Números 21, 4-9; Sal 101, 2-3. 16-18. 19-21; san Juan 8, 21-30

La alegría es un signo evidente de felicidad. Sin embargo, hay situaciones que pueden producirnos una cierta alegría, pero, no por ello, nos hacen felices. El que alguien nos cuente un chiste, o que nos encontremos con un acontecimiento gracioso, que nos haga reír, por ejemplo, no evidencian un estado interior de felicidad o de alegría, simplemente nos hacen “levantar” el ánimo en un momento concreto. “¿Por qué nos has sacado de Egipto para morir en el desierto? No tenemos ni pan ni agua, y nos da náusea ese pan sin cuerpo”. El pueblo de Israel no era feliz. Había sido liberado de las manos opresoras de Egipto. Esa liberación era algo más que un signo, se trataba de la intervención directa de Dios sobre aquel pueblo elegido con el que había establecido una Alianza perpetua de felicidad. Sin embargo, los israelitas pensaban “de cejas para abajo”. Echaban de menos aquello con lo que llenar la barriga, aunque fueran esclavos, y el corazón sólo se movía en lo superficial, prefiriendo moverse al nivel de los estímulos, rechazando la alegría de la auténtica libertad: la de los hijos de Dios.
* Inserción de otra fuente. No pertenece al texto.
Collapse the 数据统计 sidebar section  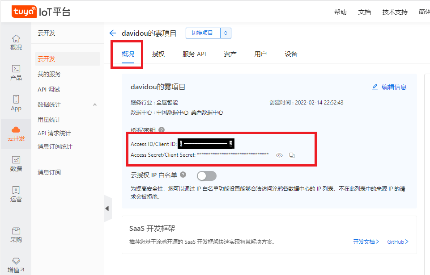(94, 104)
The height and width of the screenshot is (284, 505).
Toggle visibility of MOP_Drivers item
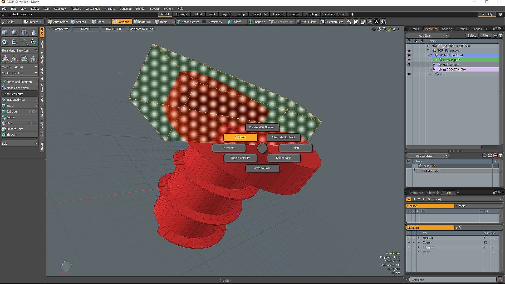409,65
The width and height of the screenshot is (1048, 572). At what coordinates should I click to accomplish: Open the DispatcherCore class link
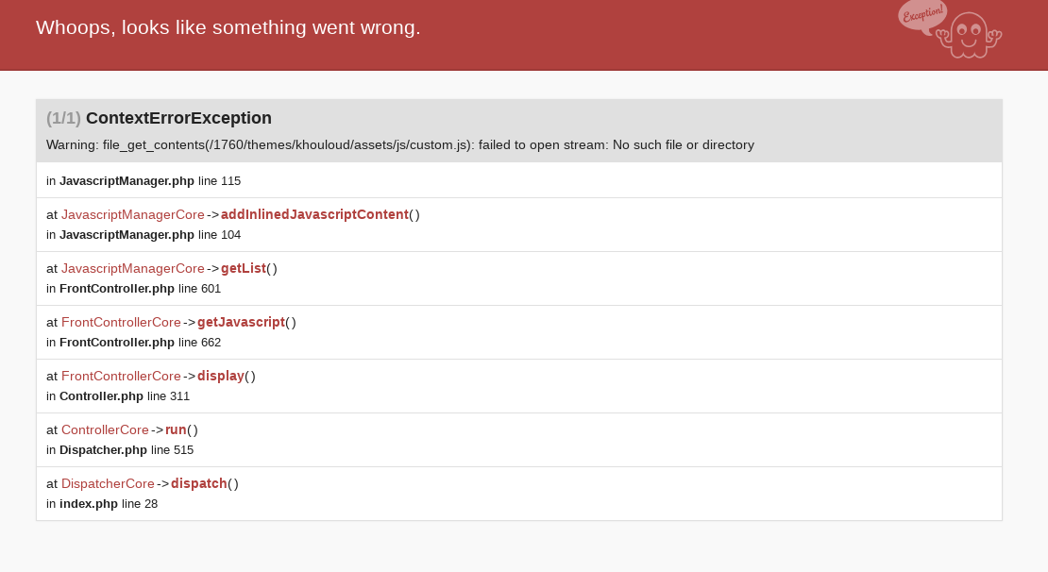(108, 483)
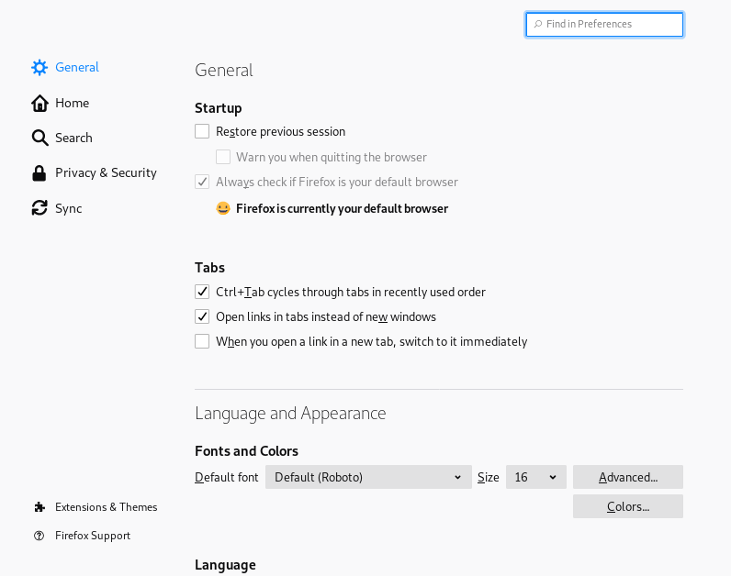Click the smiley face default browser icon

click(x=223, y=208)
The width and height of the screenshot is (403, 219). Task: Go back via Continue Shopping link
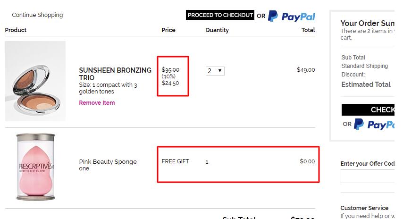coord(37,15)
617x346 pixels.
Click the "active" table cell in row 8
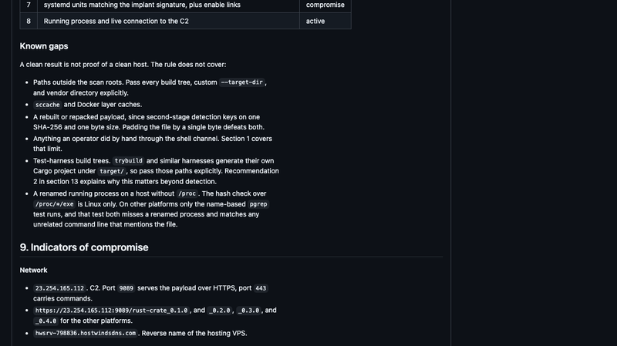(x=325, y=21)
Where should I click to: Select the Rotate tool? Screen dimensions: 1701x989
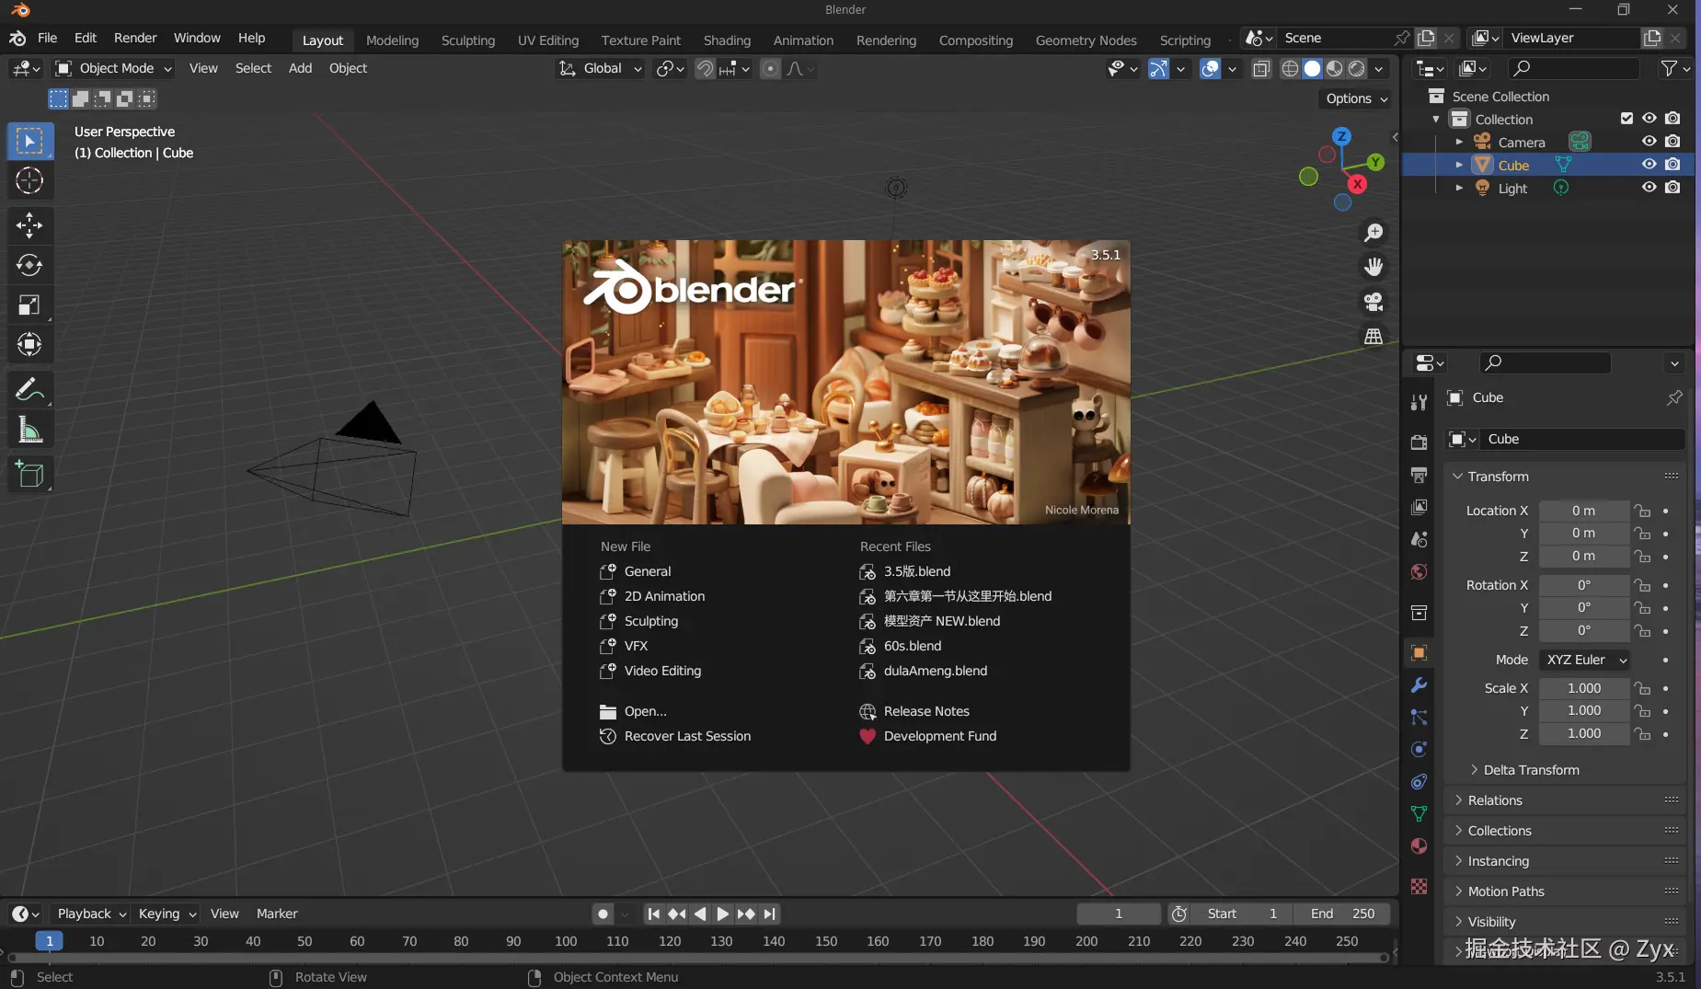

Esa crítica también la podemos asumir cada uno de nosotros. Sólo basta hacer examen de cualquier día, desde que nos levantamos hasta que nos acostamos, para descubrir las verdaderas motivaciones que nos producen alegría. Ese reconocimiento de lo que bien que haces las cosas, esa palmadita en la espalda que te da ánimos, esas palabras tuyas que han producido admiración a otros… Curiosamente, en cada una de esas situaciones el único protagonista es uno mismo, y cuando se produce lo contrario (una reprensión, una contradicción, una crítica…), llega el desánimo y la “depre”. ¿Te has preguntado, alguna vez, dónde se encuentra Dios en esa historia personal (¡tantas horas vacías!) de cada una de tus jornadas? Tal y como ocurre en el libro de los Números de la lectura de hoy, sólo cuando hay conciencia de haber dado la espalda a Dios, entonces, descubrimos quiénes somos en realidad: “Hemos pecado hablando contra el Señor y contra ti”…. y rezamos para obtener una respuesta.

“Señor, escucha mi oración, que mi grito llegue hasta ti; no me escondas tu rostro el día de la desgracia. Inclina tu oído hacia mí; cuando te invoco, escúchame en seguida”. Si en vez de convertir nuestra vida en una especie de estímulo-respuesta (me siento mal, por tanto, acudo a Dios), fuéramos capaces de transformar cada una de nuestras acciones, pensamientos y palabras en oración, no necesitaríamos ir a “Urgencias” en el último momento. ¿Cómo puedo vivir con la obsesión de si hago “todas” las cosas en la presencia de Dios? Yo te preguntaría, ¿piensas en la manera que respiras, o en la forma que caminas, cada que vez que lo haces? Somos “animales de costumbres” para todo aquello que denominamos “primeras necesidades”, pero olvidamos la necesidad esencial del alma, que es, precisamente, la que da la verdadera felicidad: vivir unidos a Dios, “instintivamente”, en todo momento. Y, para ello, no hace falta ser fanáticos en nuestra relación con Él, simplemente es necesario amar. Esa es la clave de la alegría y la felicidad interior.

“El que me envió está conmigo, no me ha dejado solo; porque yo hago siempre lo que le agrada”. Jesús no vivía con la sugestión de hacer las cosas por obligación, sin más. Su unión con el Padre era tan real, que “no le quedaba otro remedio” que actuar con esa naturalidad. Él nos abrió el camino mediante la oración, y esa es la invitación que nos hace a cada uno vivir la normalidad de nuestra condición de hijos de Dios, poniéndonos delante de Él (esa oración a la que Cristo tanta afición tenía), y acudiendo a los sacramentos que el mismo Jesús instituyó (sobre todo la Confesión y la Eucaristía). He ahí el caudal de nuestra felicidad que nada ni nadie podrá arrebatarnos. Nuestra Madre la Virgen sonríe, pero lo hace desde ese desbordante afecto que le llena toda una alma llena de gracia.